*Reading passage*.
^^^^^^^^
Caravan site in Ingoldmells set to miss out on £850k income over age limits

An East Lindsey caravan park is estimated to miss out on £850,000 of income next year as council leaders face “significant uncertainty” over the future and look to increase council tax by 3.26% next week.
Kingfisher Caravan ParkKingfisher Caravan Park
Kingfisher Caravan Park

The authority’s Overview Committee next Tuesday will be asked to approve the plans for a £4.95 council tax increase as the council looks to balance the books.

The increase will see a Band D property pay £156.69 to ELDC for 2022/23 and the council hopes it will help bring in an extra £336,839.

A statement attached to the budget by ELDC’s executive board member for finance said Councillor Richard Fry said: “The unprecedented challenges faced by all of us in 2021/22 have continued into 2022/23.

“The government has provided a one year settlement which has taken some uncertainty away regarding certain grants, however the uncertainty remains significant and into the medium term.”

The council will also be looking to generate income through its commercial activities activities – including a “flagship development in Chapel St Leonards”, however, the report notes that there is more uncertainty around income due to COVID.

In addition, it notes a “significant drop in income” with the Kingfisher Caravan Park in Ingoldmells which is in the middle of a court action from residents who disagree with the council’s decision to force caravans older than 25 years off the site.
^^^^^^^^
*Exercise aim*. Continue the news report on the East Lindsey council budget and the Kingfisher Caravan Park after its last sentence.

[Dataset items]
^^^^^^^^
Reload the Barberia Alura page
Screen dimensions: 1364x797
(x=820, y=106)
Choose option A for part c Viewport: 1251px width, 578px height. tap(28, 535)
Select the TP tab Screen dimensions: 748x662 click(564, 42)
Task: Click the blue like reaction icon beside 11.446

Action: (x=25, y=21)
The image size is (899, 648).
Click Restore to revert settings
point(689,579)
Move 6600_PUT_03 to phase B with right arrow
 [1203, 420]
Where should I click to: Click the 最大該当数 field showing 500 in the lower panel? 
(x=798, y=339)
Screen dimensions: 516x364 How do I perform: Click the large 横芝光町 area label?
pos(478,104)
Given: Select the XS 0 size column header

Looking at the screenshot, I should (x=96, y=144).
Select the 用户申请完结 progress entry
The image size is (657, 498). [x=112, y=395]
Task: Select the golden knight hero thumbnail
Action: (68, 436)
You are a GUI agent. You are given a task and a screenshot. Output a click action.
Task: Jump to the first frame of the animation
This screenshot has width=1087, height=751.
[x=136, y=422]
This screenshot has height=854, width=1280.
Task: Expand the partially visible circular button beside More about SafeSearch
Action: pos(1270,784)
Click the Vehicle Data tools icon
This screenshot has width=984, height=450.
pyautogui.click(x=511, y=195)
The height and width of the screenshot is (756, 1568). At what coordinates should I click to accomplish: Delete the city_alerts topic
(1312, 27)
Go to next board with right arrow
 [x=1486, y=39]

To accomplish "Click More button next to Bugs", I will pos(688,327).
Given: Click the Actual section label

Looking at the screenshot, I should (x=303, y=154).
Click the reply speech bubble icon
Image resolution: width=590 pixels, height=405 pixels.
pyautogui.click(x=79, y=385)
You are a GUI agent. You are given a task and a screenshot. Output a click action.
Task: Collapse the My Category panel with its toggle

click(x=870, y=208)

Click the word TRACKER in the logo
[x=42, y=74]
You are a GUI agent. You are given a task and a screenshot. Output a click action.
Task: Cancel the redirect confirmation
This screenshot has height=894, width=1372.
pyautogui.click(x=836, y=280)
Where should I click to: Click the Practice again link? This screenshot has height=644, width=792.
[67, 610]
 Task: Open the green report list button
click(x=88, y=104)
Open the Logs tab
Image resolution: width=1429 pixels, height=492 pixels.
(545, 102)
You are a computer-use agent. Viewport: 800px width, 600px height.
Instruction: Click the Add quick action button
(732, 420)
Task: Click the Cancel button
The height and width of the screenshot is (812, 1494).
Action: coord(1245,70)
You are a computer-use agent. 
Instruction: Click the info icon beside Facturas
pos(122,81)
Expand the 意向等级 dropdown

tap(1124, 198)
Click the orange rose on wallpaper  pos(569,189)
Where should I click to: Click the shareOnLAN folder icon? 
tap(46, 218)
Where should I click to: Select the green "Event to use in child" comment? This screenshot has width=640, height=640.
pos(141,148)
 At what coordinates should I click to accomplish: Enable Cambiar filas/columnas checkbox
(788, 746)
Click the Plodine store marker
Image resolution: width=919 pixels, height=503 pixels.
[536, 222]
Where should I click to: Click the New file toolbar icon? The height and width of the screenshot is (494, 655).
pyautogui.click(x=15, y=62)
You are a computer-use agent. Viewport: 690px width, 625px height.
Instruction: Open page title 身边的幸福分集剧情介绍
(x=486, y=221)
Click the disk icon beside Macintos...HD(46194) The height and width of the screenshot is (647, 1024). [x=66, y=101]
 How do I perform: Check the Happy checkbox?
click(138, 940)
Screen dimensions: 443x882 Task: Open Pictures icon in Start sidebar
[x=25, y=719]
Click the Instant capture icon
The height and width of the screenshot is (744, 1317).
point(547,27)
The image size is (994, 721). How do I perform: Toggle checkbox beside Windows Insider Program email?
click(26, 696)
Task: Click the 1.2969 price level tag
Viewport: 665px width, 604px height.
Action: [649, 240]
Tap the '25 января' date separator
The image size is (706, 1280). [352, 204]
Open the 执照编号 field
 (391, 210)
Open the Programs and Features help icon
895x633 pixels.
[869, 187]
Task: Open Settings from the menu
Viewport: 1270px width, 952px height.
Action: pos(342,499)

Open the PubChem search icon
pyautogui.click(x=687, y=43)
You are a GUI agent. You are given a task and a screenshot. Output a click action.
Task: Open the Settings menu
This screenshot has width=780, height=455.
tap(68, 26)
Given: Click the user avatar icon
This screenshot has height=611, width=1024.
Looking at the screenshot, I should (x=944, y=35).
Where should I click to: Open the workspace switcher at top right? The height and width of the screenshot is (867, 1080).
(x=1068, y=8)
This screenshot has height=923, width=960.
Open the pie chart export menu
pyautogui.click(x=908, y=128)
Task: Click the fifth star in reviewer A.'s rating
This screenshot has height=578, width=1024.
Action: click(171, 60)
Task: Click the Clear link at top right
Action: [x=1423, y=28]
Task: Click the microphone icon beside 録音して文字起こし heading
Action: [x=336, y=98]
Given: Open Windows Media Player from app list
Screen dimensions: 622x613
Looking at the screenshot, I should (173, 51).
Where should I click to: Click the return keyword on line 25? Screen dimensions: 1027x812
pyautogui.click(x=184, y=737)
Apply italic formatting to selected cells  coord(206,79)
^^^^^^^^
*Result below*.
The report estimates an £854,000 drop in fees and charges for the site going into next year, with income dropping from £1,874,000 to £1,020,000

It said, however, that “an action plan is being drawn up to address this area of concern for the longer term. ”

Councillor Fry praised the latest work to make savings with Boston Borough and South Holland District Councils as part of the South and East Lincolnshire Councils Partnership and the latest Towns Fund bid which has resulted in almost £50 million being awarded to the district.

He also points to other positives including a global funding increase, additional New Homes Bonus money, the availability of a “smoothing reserve” in order to offset the budget deficit predicted last year and a well-maintainted capital resource base.

“These and other investment activities will mean that our capital reserves will be significantly reduced over the coming three years to a level where they cover the core service needs of the District,” said Councilor Fry

“However this ambitious recovery programme will meet our commitment to continue supporting the economy of the District thereby supporting growth.”